What is expected - Among the records below, which lines contain the string "description"? Report them.
(Input data begins)
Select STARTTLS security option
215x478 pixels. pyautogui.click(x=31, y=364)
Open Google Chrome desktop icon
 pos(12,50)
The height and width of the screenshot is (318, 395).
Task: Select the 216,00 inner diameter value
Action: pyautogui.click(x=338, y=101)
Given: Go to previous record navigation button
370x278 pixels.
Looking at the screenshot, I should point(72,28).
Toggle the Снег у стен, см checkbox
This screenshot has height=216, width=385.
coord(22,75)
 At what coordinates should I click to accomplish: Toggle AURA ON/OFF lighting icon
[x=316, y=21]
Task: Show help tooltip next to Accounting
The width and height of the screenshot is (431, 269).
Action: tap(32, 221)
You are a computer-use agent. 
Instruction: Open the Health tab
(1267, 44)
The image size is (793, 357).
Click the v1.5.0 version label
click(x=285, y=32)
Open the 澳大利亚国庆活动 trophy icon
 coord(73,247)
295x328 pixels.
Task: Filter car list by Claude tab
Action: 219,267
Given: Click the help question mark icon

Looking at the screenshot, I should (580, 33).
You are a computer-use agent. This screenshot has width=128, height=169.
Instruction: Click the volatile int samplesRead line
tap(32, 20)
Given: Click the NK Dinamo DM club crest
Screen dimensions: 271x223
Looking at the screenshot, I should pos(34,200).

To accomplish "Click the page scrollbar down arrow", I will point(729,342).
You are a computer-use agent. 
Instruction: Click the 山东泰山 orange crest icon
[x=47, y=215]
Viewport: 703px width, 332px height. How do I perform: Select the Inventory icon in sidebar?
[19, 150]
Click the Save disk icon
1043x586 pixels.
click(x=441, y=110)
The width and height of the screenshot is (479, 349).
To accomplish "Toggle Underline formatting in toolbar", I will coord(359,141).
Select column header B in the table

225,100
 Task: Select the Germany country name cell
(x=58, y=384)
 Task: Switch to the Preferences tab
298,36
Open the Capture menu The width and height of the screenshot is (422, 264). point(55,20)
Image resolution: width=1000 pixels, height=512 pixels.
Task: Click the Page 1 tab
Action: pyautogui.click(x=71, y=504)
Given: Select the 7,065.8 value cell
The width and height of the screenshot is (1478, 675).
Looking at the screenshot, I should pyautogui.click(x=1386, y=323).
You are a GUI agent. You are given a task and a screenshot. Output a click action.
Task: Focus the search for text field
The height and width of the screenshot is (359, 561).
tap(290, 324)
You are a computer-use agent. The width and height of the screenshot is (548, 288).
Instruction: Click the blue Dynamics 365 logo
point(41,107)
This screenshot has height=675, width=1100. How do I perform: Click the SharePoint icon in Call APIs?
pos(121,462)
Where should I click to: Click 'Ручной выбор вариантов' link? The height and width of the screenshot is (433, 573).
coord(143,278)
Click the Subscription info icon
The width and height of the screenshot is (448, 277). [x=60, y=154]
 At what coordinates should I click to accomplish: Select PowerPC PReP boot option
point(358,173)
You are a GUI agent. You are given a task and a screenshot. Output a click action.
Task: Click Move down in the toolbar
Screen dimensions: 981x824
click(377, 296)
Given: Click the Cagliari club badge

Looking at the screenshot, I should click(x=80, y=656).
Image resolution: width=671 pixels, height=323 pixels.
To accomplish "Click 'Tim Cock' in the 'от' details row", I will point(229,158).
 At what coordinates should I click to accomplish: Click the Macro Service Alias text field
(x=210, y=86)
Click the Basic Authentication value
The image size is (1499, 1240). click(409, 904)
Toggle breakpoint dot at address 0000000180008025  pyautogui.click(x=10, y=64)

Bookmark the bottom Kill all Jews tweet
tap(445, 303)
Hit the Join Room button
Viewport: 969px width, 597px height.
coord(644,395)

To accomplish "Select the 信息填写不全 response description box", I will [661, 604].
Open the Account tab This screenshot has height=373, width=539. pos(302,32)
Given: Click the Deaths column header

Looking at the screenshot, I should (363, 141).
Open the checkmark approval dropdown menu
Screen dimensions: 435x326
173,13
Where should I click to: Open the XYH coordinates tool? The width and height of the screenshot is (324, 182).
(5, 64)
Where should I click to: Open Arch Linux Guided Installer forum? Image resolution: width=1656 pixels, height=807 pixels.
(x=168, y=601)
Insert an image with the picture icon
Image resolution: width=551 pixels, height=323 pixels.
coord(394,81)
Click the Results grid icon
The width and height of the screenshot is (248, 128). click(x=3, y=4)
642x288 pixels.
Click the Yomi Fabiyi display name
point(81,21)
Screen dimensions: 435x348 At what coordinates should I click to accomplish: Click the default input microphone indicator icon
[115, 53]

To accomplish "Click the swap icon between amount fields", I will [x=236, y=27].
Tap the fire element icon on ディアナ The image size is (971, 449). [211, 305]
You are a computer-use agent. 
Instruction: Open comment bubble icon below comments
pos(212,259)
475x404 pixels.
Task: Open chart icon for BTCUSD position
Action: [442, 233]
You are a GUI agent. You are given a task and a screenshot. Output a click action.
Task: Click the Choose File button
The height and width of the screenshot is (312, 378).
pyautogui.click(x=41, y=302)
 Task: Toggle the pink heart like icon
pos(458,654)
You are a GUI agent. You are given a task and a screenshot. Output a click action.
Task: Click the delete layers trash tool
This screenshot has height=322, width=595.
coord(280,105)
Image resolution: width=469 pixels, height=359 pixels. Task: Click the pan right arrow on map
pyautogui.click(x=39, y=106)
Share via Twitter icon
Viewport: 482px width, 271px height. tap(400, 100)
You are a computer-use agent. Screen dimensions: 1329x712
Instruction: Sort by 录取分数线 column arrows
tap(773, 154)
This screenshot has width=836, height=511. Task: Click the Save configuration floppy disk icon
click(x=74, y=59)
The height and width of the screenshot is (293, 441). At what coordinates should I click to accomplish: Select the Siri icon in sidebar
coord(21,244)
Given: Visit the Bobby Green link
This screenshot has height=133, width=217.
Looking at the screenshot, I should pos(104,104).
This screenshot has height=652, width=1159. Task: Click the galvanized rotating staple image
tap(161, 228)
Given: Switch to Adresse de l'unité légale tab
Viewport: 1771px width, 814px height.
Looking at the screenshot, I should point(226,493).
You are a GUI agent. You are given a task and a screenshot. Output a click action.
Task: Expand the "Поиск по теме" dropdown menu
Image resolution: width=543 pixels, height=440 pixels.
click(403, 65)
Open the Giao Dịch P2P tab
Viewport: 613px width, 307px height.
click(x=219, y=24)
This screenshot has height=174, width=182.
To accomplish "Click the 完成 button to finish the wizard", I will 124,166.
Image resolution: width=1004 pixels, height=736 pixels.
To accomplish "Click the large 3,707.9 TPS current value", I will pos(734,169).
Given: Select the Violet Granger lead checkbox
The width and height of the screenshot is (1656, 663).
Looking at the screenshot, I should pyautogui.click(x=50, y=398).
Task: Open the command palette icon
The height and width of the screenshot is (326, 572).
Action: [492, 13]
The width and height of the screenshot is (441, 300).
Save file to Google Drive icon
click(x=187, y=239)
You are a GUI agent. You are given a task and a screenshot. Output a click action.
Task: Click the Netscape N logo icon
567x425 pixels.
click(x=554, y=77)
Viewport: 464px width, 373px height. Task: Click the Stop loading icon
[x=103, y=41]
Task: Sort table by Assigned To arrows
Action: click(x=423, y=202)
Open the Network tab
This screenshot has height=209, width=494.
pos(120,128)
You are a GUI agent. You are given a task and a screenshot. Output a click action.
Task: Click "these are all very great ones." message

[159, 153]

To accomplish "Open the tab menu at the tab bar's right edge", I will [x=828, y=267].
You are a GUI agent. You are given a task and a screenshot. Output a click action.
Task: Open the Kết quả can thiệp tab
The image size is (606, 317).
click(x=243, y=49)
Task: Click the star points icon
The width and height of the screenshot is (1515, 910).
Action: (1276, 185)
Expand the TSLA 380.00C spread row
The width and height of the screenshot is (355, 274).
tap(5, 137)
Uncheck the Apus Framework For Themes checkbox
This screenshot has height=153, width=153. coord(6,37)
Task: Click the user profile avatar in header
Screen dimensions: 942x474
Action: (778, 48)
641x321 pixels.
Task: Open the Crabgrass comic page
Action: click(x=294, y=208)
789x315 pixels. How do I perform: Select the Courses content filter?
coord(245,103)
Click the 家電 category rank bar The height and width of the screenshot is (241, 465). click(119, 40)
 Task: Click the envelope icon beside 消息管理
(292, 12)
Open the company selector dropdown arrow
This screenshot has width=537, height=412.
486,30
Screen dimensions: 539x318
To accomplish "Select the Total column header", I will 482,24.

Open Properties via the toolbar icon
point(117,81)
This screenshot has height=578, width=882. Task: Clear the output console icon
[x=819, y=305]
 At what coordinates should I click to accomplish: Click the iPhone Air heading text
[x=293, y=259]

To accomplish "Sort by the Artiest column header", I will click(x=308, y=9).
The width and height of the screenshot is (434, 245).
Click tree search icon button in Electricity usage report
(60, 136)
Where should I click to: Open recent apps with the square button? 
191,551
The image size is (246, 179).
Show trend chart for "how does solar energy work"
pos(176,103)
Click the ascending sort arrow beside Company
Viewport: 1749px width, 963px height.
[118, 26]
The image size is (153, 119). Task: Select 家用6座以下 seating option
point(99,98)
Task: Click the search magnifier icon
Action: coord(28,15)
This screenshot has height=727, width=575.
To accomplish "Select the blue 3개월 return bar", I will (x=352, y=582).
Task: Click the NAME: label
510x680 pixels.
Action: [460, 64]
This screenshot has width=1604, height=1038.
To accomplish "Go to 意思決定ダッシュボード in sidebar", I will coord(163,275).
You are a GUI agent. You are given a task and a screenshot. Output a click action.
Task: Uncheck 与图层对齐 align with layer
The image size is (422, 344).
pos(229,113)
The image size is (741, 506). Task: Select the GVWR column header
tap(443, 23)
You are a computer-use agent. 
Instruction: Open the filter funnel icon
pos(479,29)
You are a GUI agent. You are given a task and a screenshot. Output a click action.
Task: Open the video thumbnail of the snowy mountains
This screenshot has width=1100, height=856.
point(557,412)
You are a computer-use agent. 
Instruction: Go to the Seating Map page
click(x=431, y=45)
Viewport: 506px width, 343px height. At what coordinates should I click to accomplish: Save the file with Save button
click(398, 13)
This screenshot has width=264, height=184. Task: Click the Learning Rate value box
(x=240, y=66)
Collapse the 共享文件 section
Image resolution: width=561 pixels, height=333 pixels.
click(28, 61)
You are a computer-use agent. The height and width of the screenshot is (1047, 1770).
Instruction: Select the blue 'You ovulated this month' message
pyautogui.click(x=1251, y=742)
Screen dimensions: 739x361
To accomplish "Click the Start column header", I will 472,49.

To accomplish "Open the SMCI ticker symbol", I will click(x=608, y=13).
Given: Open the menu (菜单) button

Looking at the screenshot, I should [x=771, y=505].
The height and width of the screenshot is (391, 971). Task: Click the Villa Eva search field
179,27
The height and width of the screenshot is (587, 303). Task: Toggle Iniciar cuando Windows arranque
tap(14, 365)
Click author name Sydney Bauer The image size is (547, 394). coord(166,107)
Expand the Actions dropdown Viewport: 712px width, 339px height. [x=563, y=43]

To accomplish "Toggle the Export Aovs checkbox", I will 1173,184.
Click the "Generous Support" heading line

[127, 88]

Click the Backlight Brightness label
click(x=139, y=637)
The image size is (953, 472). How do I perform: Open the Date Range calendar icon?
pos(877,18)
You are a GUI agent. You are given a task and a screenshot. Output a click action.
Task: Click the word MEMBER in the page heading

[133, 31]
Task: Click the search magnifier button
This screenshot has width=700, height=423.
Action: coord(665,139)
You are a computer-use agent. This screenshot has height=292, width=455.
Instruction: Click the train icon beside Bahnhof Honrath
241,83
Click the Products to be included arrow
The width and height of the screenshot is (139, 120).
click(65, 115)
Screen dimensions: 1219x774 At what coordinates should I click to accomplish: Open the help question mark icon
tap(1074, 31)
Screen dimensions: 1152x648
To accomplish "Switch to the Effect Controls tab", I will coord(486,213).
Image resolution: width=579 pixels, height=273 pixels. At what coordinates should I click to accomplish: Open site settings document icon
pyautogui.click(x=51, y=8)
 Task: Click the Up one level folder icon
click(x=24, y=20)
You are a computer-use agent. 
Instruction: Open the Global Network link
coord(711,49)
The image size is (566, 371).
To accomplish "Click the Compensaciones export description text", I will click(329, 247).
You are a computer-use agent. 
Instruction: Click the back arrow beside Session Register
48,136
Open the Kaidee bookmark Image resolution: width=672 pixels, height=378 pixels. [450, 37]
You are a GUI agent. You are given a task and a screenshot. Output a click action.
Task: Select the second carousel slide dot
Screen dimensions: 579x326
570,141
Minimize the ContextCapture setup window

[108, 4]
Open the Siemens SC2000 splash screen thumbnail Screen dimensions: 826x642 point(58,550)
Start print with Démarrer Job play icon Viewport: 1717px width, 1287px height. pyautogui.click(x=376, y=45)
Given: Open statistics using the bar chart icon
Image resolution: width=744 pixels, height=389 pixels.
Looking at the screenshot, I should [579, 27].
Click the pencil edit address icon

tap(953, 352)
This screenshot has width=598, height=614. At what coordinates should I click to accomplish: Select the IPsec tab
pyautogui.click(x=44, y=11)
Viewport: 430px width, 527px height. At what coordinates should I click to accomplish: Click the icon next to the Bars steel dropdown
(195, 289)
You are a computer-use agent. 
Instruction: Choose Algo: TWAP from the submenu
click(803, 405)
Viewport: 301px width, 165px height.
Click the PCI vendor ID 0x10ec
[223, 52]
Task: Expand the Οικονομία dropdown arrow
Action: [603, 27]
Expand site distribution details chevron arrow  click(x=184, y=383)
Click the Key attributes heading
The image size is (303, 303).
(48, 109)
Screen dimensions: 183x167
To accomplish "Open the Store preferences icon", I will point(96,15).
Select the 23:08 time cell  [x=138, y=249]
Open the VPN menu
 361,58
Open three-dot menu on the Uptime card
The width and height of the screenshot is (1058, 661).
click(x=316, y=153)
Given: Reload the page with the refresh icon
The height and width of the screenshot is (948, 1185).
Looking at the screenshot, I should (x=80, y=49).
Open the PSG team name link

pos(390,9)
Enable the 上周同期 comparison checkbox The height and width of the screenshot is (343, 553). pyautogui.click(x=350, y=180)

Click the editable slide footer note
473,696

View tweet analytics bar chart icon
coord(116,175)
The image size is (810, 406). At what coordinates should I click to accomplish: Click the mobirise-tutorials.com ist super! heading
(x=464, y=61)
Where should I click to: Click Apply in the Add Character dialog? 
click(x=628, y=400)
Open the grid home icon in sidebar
(Input data ends)
Solution for this task -
To accomplish "Select the 信息填写不全 response description box", I will [661, 604].
To accomplish "Click the Compensaciones export description text", I will click(329, 247).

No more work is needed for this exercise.